With the world focused on Iraq, North Korea and a possible clash with Iran over nuclear weapons, Kosovo has fallen off the radar screen. That inattention will end soon -- a decision about the province's fate is at hand.
The US and its European friends have repeatedly stated their intention to make the difficult decision before the end of the year on whether to separate Kosovo from Serbia. This decision -- crucial to the future of an unstable region -- will test Western determination and unity.
UN-brokered negotiations this year in Vienna showed that an agreed settlement between Serbia and Kosovo on "final status" will not happen. Talks continue, but -- as UN negotiator and former Finnish president Martti Ahtisaari diplomatically told the Security Council -- they are effectively dead.
No Serbian leader will agree to Kosovo's independence because nationalism remains the dominant political force in the country. Indeed, Prime Minister Vojislav Kostunica, an apostle of Serbian nationalism, has been trying in every way to undermine Kosovo's interim government. He is rushing to hold a national referendum this month on a new constitution without serious parliamentary debate or the usual public education.
The main purpose of his new constitution is its preamble, which enshrines Kosovo as an inalienable part of Serbia.
Kosovo's ethnic Albanians have proclaimed that they will not accept any tie to Serbia, no matter how tenuous. Throughout the 1990s, they virtually opted out of Serbian-run Kosovo by creating parallel institutions. Their forced mass exodus in 1999 and NATO's subsequent intervention, which ended Serbia's rule and established a quasi-state under UN administration, has made anything other than independence intolerable.
Some time over the next month or two, the Balkan Contact Group -- the US, the UK, France, Germany, Italy and Russia -- will consider Ahtisaari's recommendations on Kosovo's final status and possibly propose a solution to the Security Council, which must make the final decision. In public, all Contact Group members have tried to leave the question of Kosovo's final status open, but informally the US and some of its allies have told the two parties that they will propose independence this year.

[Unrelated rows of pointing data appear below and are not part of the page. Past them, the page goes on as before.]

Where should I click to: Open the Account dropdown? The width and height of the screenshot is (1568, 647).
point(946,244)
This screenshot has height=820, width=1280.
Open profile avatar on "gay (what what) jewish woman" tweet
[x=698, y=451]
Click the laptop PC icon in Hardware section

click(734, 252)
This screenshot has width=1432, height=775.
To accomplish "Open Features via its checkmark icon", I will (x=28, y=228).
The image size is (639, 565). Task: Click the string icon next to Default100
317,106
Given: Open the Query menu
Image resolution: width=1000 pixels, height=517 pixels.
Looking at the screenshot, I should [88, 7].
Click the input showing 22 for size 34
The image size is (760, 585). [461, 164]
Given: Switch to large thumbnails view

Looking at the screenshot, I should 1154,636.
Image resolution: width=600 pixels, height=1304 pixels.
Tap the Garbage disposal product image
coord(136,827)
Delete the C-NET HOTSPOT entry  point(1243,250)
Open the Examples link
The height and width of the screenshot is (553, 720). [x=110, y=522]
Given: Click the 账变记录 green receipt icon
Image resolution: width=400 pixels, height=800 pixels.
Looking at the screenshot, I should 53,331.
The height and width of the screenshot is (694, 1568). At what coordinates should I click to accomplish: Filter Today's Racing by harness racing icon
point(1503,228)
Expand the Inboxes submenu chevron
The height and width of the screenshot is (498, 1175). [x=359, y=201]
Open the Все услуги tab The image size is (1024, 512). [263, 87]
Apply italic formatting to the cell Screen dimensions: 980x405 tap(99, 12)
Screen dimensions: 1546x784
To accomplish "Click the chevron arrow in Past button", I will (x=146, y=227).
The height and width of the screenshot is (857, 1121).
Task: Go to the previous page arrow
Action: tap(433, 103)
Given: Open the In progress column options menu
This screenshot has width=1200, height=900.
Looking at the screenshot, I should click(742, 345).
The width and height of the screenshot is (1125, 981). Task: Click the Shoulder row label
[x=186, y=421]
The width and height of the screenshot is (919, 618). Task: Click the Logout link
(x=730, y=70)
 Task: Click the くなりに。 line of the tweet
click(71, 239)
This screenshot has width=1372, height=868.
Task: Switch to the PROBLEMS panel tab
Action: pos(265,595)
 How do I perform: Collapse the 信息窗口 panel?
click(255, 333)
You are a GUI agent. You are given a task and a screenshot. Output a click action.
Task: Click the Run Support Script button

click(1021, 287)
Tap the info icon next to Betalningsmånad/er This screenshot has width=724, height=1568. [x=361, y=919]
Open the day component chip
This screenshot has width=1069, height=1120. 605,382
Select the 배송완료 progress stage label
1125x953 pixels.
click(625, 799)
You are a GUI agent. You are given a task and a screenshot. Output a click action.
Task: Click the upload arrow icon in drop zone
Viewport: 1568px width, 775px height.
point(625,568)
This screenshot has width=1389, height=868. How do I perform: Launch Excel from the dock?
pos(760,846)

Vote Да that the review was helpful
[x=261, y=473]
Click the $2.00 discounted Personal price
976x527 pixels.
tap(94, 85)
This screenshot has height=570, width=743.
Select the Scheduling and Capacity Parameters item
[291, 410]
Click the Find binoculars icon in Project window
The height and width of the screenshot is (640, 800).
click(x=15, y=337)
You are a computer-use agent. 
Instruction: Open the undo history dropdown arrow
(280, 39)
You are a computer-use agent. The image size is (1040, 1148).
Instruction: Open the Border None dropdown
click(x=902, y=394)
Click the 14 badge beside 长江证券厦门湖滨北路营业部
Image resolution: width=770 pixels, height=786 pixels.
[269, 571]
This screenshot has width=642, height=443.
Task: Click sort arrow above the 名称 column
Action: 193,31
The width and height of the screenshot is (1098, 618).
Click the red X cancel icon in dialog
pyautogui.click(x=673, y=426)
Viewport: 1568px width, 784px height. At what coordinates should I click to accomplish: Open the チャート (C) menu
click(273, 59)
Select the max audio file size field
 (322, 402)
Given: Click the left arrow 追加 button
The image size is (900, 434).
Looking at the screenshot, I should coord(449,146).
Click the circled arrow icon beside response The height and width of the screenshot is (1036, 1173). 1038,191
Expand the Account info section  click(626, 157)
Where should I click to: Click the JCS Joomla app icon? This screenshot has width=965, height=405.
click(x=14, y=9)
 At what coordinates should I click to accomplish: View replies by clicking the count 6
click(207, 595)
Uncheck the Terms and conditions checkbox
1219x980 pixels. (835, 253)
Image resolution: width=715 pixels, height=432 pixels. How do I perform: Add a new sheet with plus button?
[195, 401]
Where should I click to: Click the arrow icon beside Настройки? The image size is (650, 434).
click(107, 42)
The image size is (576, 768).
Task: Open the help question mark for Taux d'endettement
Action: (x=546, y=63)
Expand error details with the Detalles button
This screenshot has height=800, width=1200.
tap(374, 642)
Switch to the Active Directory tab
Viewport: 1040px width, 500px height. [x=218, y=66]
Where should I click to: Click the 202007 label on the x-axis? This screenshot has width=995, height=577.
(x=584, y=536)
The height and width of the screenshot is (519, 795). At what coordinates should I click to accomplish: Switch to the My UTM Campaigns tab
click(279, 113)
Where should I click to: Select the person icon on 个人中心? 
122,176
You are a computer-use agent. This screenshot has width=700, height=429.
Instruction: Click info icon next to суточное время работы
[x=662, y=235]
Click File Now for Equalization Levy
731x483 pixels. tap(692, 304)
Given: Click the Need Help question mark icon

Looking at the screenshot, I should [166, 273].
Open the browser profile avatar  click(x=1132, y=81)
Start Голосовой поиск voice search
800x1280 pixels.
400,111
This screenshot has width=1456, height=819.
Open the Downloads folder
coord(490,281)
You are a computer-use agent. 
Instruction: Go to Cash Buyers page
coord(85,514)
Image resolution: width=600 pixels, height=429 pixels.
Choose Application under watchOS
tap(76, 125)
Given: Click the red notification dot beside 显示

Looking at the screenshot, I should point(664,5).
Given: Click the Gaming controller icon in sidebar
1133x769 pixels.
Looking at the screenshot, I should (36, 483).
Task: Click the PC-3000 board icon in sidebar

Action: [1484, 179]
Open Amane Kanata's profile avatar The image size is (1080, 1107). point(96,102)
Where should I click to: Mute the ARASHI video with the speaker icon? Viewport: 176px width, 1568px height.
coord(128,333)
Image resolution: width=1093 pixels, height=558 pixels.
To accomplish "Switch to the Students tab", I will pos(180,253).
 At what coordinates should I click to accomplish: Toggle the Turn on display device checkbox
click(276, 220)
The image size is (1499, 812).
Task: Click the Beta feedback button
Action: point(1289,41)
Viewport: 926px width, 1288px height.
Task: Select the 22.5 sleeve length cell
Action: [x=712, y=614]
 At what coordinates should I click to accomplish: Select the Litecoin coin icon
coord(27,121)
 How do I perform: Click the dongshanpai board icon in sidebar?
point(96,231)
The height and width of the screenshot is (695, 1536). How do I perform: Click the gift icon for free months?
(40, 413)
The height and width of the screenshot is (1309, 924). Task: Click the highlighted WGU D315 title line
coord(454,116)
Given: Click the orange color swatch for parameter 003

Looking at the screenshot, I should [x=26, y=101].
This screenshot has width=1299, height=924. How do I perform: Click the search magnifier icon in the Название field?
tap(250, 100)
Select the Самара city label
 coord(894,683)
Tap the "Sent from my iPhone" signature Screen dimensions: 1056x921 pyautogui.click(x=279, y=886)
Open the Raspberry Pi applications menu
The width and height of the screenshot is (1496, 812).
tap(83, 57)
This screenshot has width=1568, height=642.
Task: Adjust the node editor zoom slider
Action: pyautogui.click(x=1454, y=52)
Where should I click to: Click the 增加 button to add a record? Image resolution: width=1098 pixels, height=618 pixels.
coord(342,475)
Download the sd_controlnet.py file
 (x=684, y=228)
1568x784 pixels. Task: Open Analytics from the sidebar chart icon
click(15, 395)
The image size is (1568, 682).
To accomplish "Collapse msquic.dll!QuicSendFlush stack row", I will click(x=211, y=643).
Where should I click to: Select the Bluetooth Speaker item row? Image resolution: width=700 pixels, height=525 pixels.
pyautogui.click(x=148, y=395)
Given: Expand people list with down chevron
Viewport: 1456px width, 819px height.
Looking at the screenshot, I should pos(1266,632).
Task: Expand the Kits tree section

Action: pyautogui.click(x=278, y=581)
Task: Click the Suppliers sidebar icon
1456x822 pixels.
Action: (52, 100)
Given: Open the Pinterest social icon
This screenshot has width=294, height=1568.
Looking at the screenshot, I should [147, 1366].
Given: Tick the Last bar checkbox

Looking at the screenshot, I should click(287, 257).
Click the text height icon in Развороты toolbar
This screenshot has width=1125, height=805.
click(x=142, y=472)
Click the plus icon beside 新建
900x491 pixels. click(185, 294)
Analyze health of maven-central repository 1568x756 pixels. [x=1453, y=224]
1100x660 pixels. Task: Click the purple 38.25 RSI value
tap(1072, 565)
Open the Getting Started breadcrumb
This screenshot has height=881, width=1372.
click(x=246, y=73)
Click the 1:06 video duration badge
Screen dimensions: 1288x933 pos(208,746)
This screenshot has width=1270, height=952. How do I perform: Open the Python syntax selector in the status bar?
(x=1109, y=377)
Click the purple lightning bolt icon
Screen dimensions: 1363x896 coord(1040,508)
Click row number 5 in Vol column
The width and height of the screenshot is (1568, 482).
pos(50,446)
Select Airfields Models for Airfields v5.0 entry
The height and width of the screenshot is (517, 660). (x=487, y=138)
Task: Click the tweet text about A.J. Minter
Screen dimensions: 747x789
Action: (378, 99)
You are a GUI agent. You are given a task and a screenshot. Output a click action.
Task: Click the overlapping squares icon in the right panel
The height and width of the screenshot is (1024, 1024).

Some members of the Security Council -- particularly Russia and China -- are opposed to or skeptical of an imposed settlement. Few governments favor dividing up another country's territory, however compelling the circumstances. Whether the Security Council will approve independence largely depends on averting a Russian veto, which will require considerable diplomatic effort.
The nature of the independence bestowed is also important. An independent Kosovo must be secured and its minorities protected. Northern Kosovo, now largely under Belgrade's control, must not be partitioned off in all but name. In the interest of reducing the blow to Serbia, the Security Council must avoid granting independence in ways that are so contorted that the new state cannot function effectively.
If the Security Council fails to reach a decision on final status, it will produce a grave situation -- Kosovo would declare independence unilaterally, and all nations would have to make up their minds whether or not to recognize the new state. If that happens, it is likely that the Serbs of North Kosovo would declare their own independence. At a minimum, Serbia would campaign strongly against recognition.